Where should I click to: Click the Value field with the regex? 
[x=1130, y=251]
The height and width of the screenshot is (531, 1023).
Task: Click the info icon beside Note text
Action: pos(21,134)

+ + +

Every entry should be output again exactly as written.

Where should I click to: Click the Value field with the regex? 
[x=1130, y=251]
The height and width of the screenshot is (531, 1023).
Task: Click the info icon beside Note text
Action: pos(21,134)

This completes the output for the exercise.